I spent many weekend afternoons as a kid finding something to do while the adults visited (usually my parents and grandparents on either my mom’s or dad’s sides). Their conversations would interest me for about four minutes, and then I would leave to find something else to do: walk around outside, play with the dog, look through photo albums, pet the cats. Watching TV was out of the question since both sets of grandparents had only one set, and turning it on would have interrupted their conversations. As a result, I became quite adept at keeping busy until it was time to go.

 

So, one afternoon at my father’s parents’ house west of Rich Hill, Missouri, I improvised by playing school in a small passageway just off the main living area. This room contained a door to the backyard, a deep freezer on one wall and a large, faded National Geographic Map of the World tacked to the opposite wall.  I would stand in the narrow walkway and pretend to be an esteemed teacher of world geography.

I would lecture my imaginary students about China, Argentina, Australia, pointing out those locations with a ball point pen I had retrieved from my mother’s purse before the bell. I would show my attentive students how Kansas really was in the middle of the United States. I would show them that Hawaii is way, way over there.

Eventually, I became distracted from my playing and my mind would wander off into the map and wonder about the big world beyond. Staring at that map, I would study the locations of countries and oceans. I would marvel at how the Soviet Union covered twelve time zones. I remember looking at Greenland and thinking it must be a beautiful place, with expansive, verdant pastures and backyards dotted with kids bundled up in coats and hats and gloves, chasing each other with icicles. I  was certain it was a magical, mysterious place.

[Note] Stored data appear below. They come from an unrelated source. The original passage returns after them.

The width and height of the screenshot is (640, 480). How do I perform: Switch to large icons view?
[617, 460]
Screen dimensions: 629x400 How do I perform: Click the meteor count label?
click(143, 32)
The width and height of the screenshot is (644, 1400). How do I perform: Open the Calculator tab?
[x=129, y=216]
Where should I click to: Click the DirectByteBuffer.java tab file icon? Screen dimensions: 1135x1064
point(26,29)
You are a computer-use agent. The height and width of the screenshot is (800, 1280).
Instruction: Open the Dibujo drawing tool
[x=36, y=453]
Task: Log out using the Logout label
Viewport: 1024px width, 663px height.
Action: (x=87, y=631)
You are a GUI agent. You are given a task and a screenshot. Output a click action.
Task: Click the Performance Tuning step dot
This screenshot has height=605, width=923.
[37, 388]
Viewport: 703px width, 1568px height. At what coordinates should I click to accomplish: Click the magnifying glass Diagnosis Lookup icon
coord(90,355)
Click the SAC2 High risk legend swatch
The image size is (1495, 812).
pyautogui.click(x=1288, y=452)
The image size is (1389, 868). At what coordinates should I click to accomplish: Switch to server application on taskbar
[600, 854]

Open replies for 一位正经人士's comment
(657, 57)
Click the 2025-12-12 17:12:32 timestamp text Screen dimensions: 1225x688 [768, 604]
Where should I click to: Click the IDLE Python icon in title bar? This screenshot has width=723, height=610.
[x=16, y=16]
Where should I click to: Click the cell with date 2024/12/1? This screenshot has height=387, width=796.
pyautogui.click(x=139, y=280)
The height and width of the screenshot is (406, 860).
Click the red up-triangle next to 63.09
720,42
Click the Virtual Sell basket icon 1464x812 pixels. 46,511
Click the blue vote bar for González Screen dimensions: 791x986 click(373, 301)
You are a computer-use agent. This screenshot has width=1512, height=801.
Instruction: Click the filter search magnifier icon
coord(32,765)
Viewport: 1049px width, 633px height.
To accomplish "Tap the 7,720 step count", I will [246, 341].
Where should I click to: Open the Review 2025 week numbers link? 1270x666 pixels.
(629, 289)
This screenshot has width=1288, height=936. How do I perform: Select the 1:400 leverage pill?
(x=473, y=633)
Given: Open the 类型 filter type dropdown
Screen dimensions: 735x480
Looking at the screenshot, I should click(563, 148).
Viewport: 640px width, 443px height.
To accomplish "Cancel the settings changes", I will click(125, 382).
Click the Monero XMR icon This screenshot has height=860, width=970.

After contemplating the map for a short while, I would return to my imaginary class and quiz my students with questions.  As I called on someone in the back row to locate Namibia, I would overhear my parents and grandparents talking in the front room about chances of rain, when the corn would top out, the recently spread asphalt on the main road, and other such news.

Occasionally, one of the grownups on the other side of the door would laugh, set down a glass, or rise from a recliner by pulling on the noisy side lever. That sound would mean the adults were finally winding up their conversations. In my mind, I would announce to the little room, “Class is over, everyone.” Then I would quietly exit the passageway and rejoin the family for the drive home.